Momma is pretty upset since the last visit. I know she is just really worried about me. I havent wanted to eat much the last few weeks... but this new Aluminum Hydroxide medicine seems to be making me feel better. Also, Momma has been giving me more benazipril for my high blood pressure. I also have to eat yucky fish oil supplements. I dont like them, but Momma says I need them for the Omega 3's. What ever that means.. blech!
The good news is, after my vet appointment, Momma dropped me off at Mike's house (Mike is Momma's boyfriend... I really like him alot because his Mom feeds me treats and lets me watch TV all day)... and he gave me some Rutabagas - YUM YUM YUM! They are so good! I ate them all up!! Mike called Momma at work to let her know that I ate them all up, and Momma was very happy. My Grandpa owns a rutabaga farm - I cant believe I havent tried these before!! Now I get them every day, and all the medicines that i have to take are mashed up in them. The rutabaga's are so tasty I dont even notice the nasty fish oils! YAY!
So, now Momma cooks for me every day. I could get used to this kind of treatment! She makes me egg whites and boca burger. She told me this morning she found a recipe for tofu, beans, and she will mix in rutabaga - sounds good... we will have to try it!
Last night, I had a bad night. I woke Momma up at 2am to let me out. I had to pee soooo bad.... and, I just kinda wanted to stay outside. It was sort of nice out... and sitting on the porch was making me feel better. Of course, Momma cant sleep when I am outside... poor Momma. She did make me come in after a while and we watched Animal Planet together on the couch... but I had to keep getting up to go out to pee.
Momma called Mike today to let him know I wasnt feeling well, and he picked me up from the apartment - I got to ride in his van! I cant wait to tell Momma about my day.. she is at work right now, but when she comes to pick me up, I will tell her all about it.

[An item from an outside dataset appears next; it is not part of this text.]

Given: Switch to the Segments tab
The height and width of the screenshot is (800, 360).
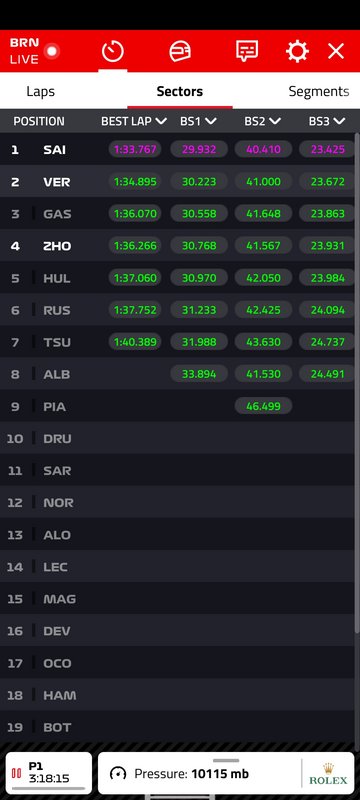Looking at the screenshot, I should pos(319,91).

Its good to know people are here to take care of me. Thanks for reading my blog. I think it will help other doggies and dog-moms out there who have CRF. Momma was saying there arent many happy stories. Sure, I have some bad days, but I have had lots of good days. I am really happy Momma gave me a chance back in April and spent all that money on me. I know its been expensive for her to do all my treatments and buy all my medications... but I am doing the best I can to be with her as long as possible. Most days are really good so far.... and thats all we can really ask for - right?